Q: MLC 2006 is a hot-button issue now. Are the captains and crew among your readers well-informed about the “bill of rights” aspect? What’s the general consensus on how it will impact their lives and careers?
Lucy: Here, I have to disagree. MLC 2006 is a big deal for the commercial shipping industry, but there is a lot of debate about how much of it is applicable to yachting. Large charter yachts will be subject to its terms, but that’s a small sliver of our industry.
I learned this lesson with the advanced notice of arrival protocol. Everyone was freaked out about it, and I wrote stories about what the rules were, but the more and more I talked to captains and government sources, the more clear it became that the ANOA is not so vital and bothersome. A small sliver of yachts were required to comply and the system still had bugs in it. In the past two years, we’ve heard very little about it. Captains can follow whatever rules you throw at them, just so long as they know what the rules are.

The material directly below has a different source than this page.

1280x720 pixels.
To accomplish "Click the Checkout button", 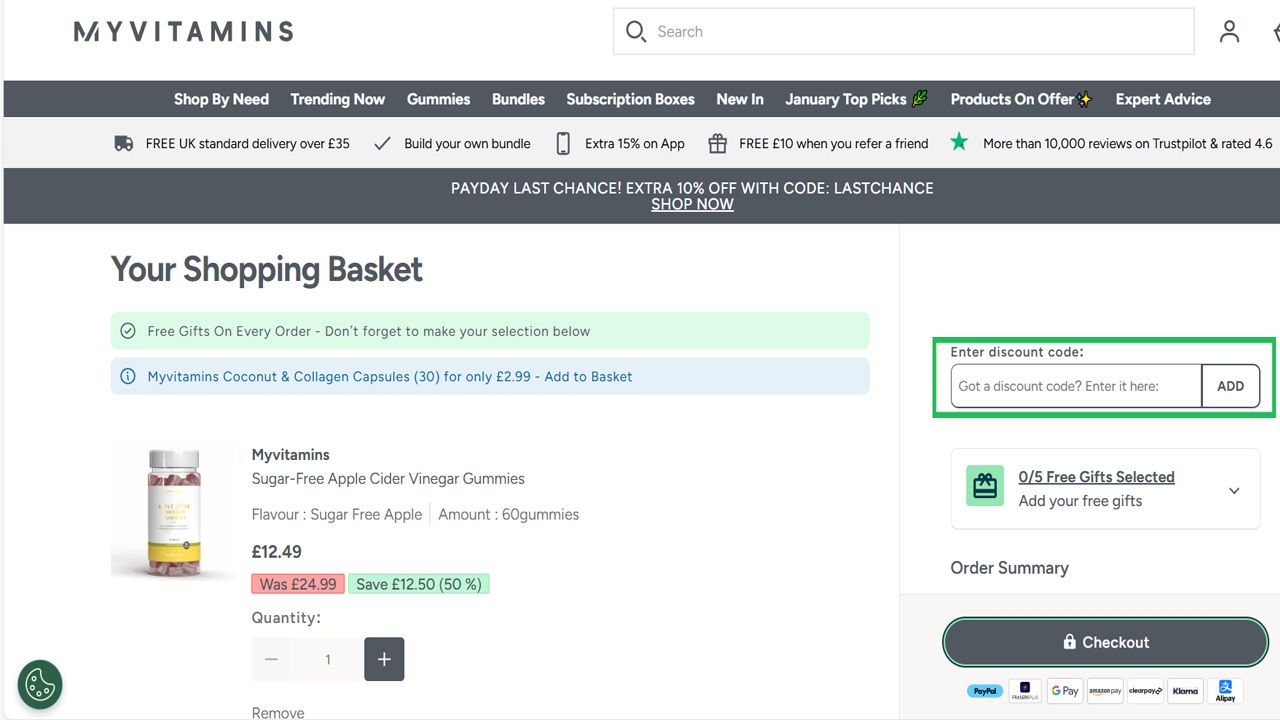I will point(1105,642).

Let’s not forget that much of what’s in MLC 2006 already exists. The regulations of hours of work/rest already exist. The one big deal is the space allotment for crew space, and that’s a builder/flag state issue for the most part. And flag states are falling all over themselves trying to figure out a way around it.
It’s important that an industry publication put things in perspective. I’m not yet convinced that my readers — captains and crew — will have to deal with much of this in any serious or career-altering way.
Q: Are there any issues facing captains and crew that you believe aren’t getting enough of their attention? If so, what are they, and why do you think people aren’t as informed as they should be?
David: Each of us has a short-term view of the industry. On the business side, you see second- and third-generation businesses, but you don’t see that with crew. It’s important that people in this industry — people in all parts of this industry, crew included — take their place in being part of the industry. In South Florida especially, yachting is significant in terms of jobs and economic impact. Yet we rarely behave that way as a group. Each of us works for the owner and keeps our head down, happy to fly under the radar. Those days are over.
Captains and crew own houses here, invest here, run businesses here. We are a real industry, investing in the community, in the capital infrastructure that makes South Florida one of the yachting centers of the world.
A captain recently told me about the previous captain on a boat he just took over. That guy wrote in an $80,000 consultancy fee on an engine room refit. That captain is long gone, but the new captain and crew have a hell of a time getting that owner to enjoy yachting again. It’s a wonder he still owns a yacht.
Yacht captains and crew need to see the long-term impact of everything they do. And we don’t.
Q: How about from the perspective of owners and their advisers: What issues pertaining to crew require more of their attention, and why?
Lucy: The number-one issue we hear about from crew is time off, or the lack of it. Owners, generally, are successful businessmen but when they think about their yacht — a multimillion-dollar venture — they get stupid. They micromanage, they think they know how each department should run, they make hiring and firing decisions based on irrelevant criteria, and they think that when they are not there, the crew aren’t doing anything.
David: All they are doing is dooming their own experience. If owners saw their yacht as a business (sure, not a money-making one, but a business just the same), they would let their captains and crew run it, they would arrange for time off and rotations, and they would ultimately enjoy it more.
Lucy: These crew work full time. It’s a job for them, and it’s a shame they have to quit to get some time off.